**WORK TO COMPLETE**
How many lines of the data contain the string "header"? Write the number and nothing more.
··· MATERIAL FOR THIS EXERCISE
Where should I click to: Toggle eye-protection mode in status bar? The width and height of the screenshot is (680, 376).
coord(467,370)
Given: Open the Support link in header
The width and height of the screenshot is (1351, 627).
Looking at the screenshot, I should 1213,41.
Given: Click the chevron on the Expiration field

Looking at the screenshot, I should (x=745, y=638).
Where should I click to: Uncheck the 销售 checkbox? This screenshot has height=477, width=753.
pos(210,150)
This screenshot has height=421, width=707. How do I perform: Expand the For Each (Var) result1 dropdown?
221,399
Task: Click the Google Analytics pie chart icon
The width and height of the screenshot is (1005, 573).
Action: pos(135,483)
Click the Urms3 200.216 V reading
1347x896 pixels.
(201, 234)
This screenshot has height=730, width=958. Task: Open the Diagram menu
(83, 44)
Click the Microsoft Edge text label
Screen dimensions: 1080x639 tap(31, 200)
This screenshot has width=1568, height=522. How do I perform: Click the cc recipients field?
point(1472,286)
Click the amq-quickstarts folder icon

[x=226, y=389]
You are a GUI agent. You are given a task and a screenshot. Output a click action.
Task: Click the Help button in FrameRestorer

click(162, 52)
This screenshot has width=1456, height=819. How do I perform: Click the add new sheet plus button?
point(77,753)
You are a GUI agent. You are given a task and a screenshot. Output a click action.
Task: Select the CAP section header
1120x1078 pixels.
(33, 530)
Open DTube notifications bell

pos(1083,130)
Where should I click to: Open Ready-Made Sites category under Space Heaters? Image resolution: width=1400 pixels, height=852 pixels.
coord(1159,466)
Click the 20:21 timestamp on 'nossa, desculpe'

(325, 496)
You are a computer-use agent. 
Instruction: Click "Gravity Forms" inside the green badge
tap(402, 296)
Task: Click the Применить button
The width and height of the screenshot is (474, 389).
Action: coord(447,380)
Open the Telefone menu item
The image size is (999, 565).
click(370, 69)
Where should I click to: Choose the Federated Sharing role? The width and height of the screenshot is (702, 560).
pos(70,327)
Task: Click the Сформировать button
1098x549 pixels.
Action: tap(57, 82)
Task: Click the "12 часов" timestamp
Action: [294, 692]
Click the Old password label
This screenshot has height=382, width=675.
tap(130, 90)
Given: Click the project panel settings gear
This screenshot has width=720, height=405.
······
**ANSWER BELOW**
2